When Anderson was elected mayor in 1999, Goldsmith was brought aboard as the city's planning director, with the goal of rejuvenating the downtown--in part by using money leveraged around the upcoming winter Olympics--by expanding the light-rail system, encouraging the creation of vibrant restaurant dining hubs, creating from scratch a premier jazz festival and helping to bring cutting-edge cultural events and speakers to town. The city even instituted a citywide book club. "Once Rocky emerged," the architect recalled, "you couldn't help but listen to this thinker. People attached themselves to Rocky's voice."
Seventy-three-year-old Robert Archuleta, the mayor's now-retired adviser on minority affairs and a longtime organizer among lower-income and minority Utahans, once gave Anderson a statue of Cervantes's Don Quixote, as well as a poem he'd written titled "Don Quijote, el Alcalde?" (Don Quixote, the mayor?). "He kinda reminds me of him. He's fearless," says Archuleta, a short man sitting in his small Westside home on the poor side of town, wearing a white vest, suspenders and gray trousers, his white hair a mass of curls. "When he sees something that is wrong and needs to be fixed, he's just fearless." Another senior employee quotes a Jack London poem, using its description of man as a meteor as a metaphor for the mayor.
"It's a great lesson in social discourse," says Goldsmith of his friend's tenure. "It's a great lesson to the kids of the city to stand up and do what's right. He addresses the social conscience of this community, and there's nobody else here to fill it."
The mayor's combination of pragmatic quality-of-life policies as well as ambitious, even utopian, programs around environmental issues has won him many enthusiastic fans. And his ability to improve Salt Lake City's infrastructure and make local government far more responsive has won him support even among people who do not necessarily sympathize with his outspoken prognostications on national and international politics. That's the formula that has allowed him to win two mayoral races, despite vocal opposition from most of Utah's political leadership.
With only a year left in office for Rocky Anderson, where does he go from here?
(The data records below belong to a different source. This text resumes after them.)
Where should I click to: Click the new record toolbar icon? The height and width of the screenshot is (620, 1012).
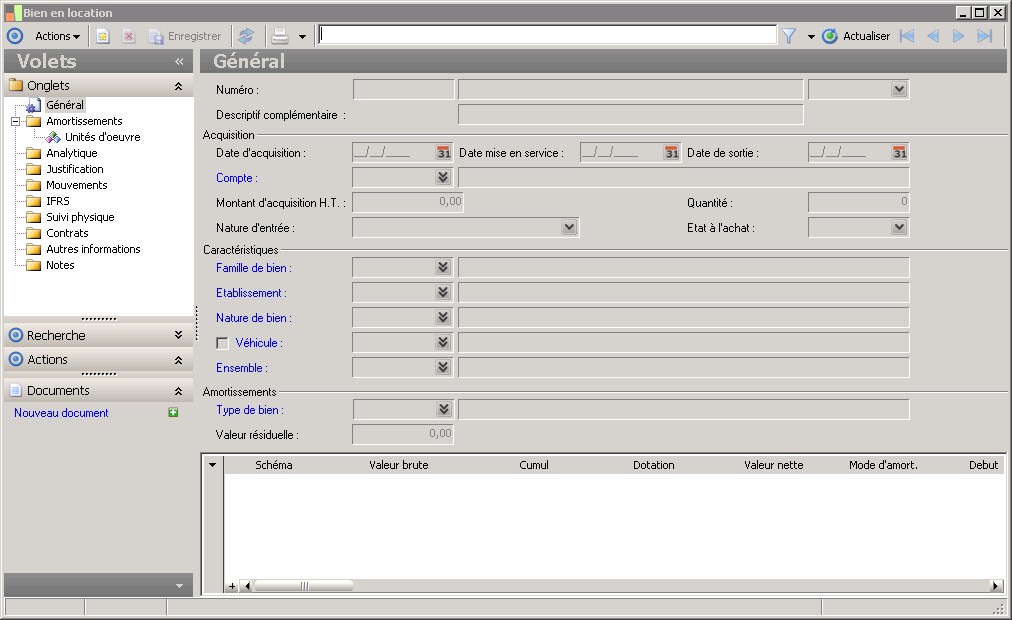pyautogui.click(x=102, y=36)
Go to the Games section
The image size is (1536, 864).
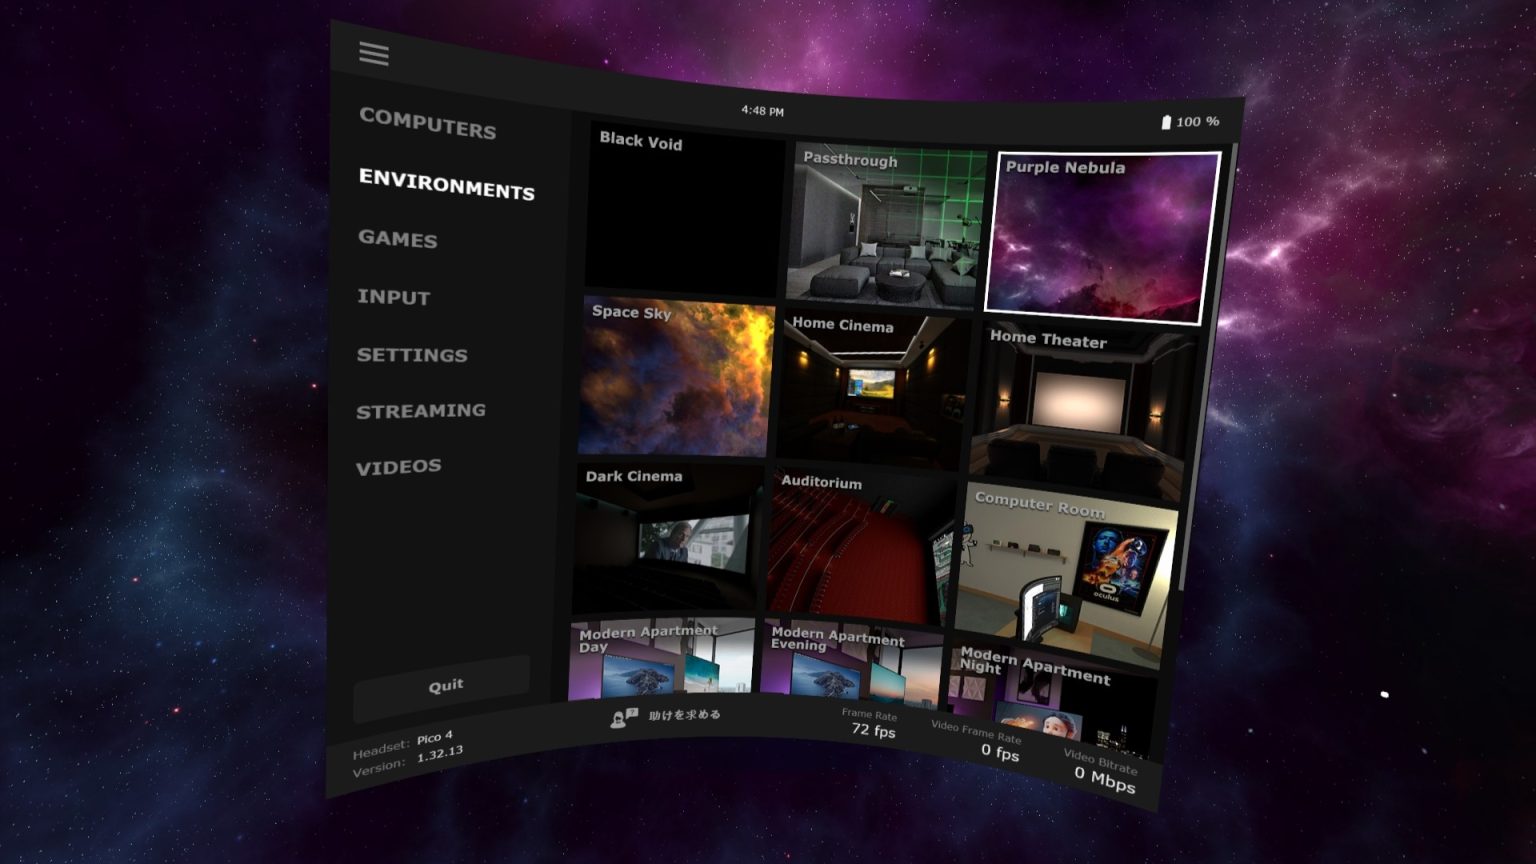[398, 239]
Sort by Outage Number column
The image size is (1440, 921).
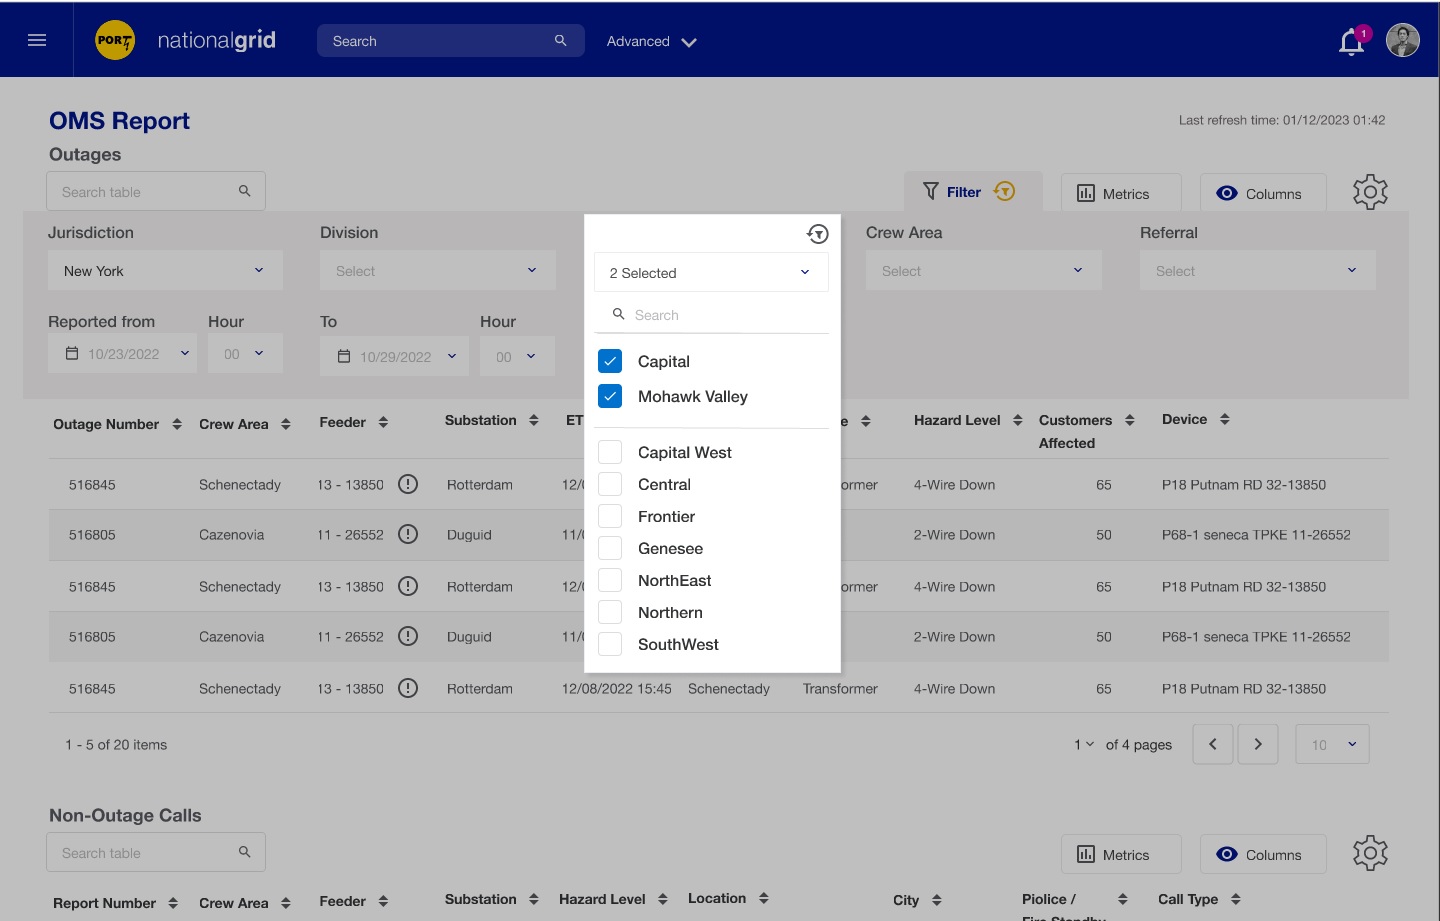177,424
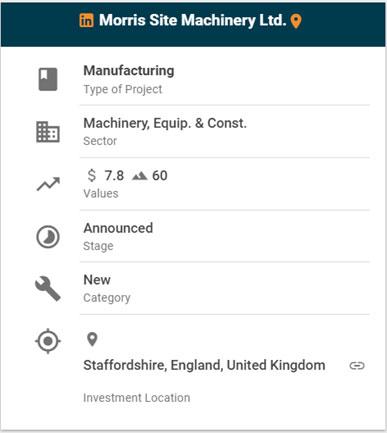Click the mountain jobs icon before 60
This screenshot has height=433, width=387.
point(140,176)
In a more rational system, Anderson, having more than demonstrated his leadership during eight years in the mayor's office, would be a strong candidate for national office--a viable presidential contender, perhaps, and certainly Cabinet-level material. He would, for example, make a strong Secretary of the Interior. But despite the success of a new breed of Democratic populists in the November midterms, generally America's political system still gives a tremendous edge to machine-backed candidates. Given that he lacks the backing of state and regional party groups--or, to rephrase it, has the misfortune of being a strong liberal in a state and region with conservative party machines--could a man like Anderson, who plans to work on environmental and human rights issues once he leaves City Hall, ever make his way to Washington today?
As we move beyond the midterm elections, gratifying though they were for progressives, and into the next presidential election cycle, that's a crucial question. Clearly, there are leaders of tremendous moral and intellectual caliber out there--Anderson's example shows this, as does the rise of many strong liberals in the incoming Congress. But can the same system that catapulted Bush into the White House raise those people to national prominence at an executive level? Is today's system flexible enough to allow the emergence of national leaders and Cabinet secretaries who are thinkers as well as politicians, men and women of principle as well as ambition? Perhaps, but Anderson and others like him face an uphill path. After all, we have grown used to seeing candidates who appeal to the lowest common denominators in our politics win.
Rocky Anderson will likely never attain national office; but perhaps his most important legacy will be showing the country that voters, in some places, do make lofty choices when presented with truly inspiring candidates.